Martyn started in business in 1649, in partnership with John Ridley; their shop was at the sign of the Castle in Fleet Street, near Ram Alley. In 1651, Martyn began an independent establishment at the sign of the Bell in St. Paul's Churchyard, "without Temple bar." He continued there for the remainder of his career. He often worked in partnership with other London stationers; he was joined at the Bell by James Allestry, who was his partner there from 1652 until 1664, when Allestry opened his own shop at the sign of the Rose and Crown. They were joined by Thomas Dicas, from 1660 to Dicas's death in 1669. In 1663 Allestry and Martyn became the monopoly publishers for the Royal Society; Martyn continued in this role after Allestry's death in November 1670.

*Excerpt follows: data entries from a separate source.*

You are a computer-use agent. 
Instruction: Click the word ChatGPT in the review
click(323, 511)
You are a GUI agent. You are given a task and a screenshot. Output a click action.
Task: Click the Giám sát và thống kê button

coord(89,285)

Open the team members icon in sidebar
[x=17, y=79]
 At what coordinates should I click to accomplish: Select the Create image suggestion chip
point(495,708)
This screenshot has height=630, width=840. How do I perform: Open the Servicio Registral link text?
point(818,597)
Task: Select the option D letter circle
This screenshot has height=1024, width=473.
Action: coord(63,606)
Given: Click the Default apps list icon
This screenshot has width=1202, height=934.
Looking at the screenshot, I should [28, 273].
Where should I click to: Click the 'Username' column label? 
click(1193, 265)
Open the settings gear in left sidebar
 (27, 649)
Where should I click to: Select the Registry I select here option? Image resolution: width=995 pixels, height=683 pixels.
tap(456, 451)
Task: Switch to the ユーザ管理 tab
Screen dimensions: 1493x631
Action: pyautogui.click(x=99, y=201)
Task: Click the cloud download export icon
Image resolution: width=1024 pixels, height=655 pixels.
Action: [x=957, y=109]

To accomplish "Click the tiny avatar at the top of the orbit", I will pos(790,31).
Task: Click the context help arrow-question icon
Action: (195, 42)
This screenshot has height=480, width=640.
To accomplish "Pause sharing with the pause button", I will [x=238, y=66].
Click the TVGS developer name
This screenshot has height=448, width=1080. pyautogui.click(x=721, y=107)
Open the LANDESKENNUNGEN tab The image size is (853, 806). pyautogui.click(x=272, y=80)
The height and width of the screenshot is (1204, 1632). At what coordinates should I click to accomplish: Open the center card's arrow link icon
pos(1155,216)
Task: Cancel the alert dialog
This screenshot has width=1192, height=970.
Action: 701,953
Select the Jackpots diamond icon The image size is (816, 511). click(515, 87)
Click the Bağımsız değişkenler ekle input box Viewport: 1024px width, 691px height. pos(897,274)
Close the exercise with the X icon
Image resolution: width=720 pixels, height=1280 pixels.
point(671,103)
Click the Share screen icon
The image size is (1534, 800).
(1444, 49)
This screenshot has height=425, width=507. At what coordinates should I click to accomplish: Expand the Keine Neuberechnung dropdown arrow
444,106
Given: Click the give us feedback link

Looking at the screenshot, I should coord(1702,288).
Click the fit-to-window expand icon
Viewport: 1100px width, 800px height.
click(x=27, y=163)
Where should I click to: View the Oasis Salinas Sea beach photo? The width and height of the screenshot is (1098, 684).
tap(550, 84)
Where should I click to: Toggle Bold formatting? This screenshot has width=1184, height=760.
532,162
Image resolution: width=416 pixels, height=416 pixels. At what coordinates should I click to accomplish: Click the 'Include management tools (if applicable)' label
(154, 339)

Allestry and Martyn, and then Martyn alone, served as the Royal Society's publishers through the crucial first two decades of the organization's existence. They issued all of its printed documents, including the Philosophical Transactions; they published Thomas Sprat's History of the Royal Society (1667), and Robert Hooke's Micrographia (1665). On his own, Martyn was an accomplished publisher of law books and of texts in Latin and Greek; his edition of Thomas Blount's legal dictionary Νομο-λεχικον ("Novo-lexicon," 1671) is a noteworthy example.

Martyn was responsible for a wide range of books, including the religious works that were so characteristic of his century, like Edward Wetenhall's Enter into Thy Closet, or A Method and Order for Private Devotion (1666). He issued Francis North's A Philosophical Essay of Music and John Milton's The History of Britain, both in 1677; and he published medical works, like the London Pharmacopoeia of the Royal College of Physicians (also 1677).

He also published two important works of English literature. He and Allestry issued Samuel Butler's Hudibras, Part 2, in 1664; with Henry Herringman, Martyn published Parts 1 and 2 of Hudibras together in 1674; and he and Herringman issued the complete 3-part work in 1678. Martyn also partnered with Herringman and Richard Marriot for the second Beaumont and Fletcher folio of 1679.

In 1681, Martyn's widow donated a silver bowl to the Stationers Company in her husband's memory.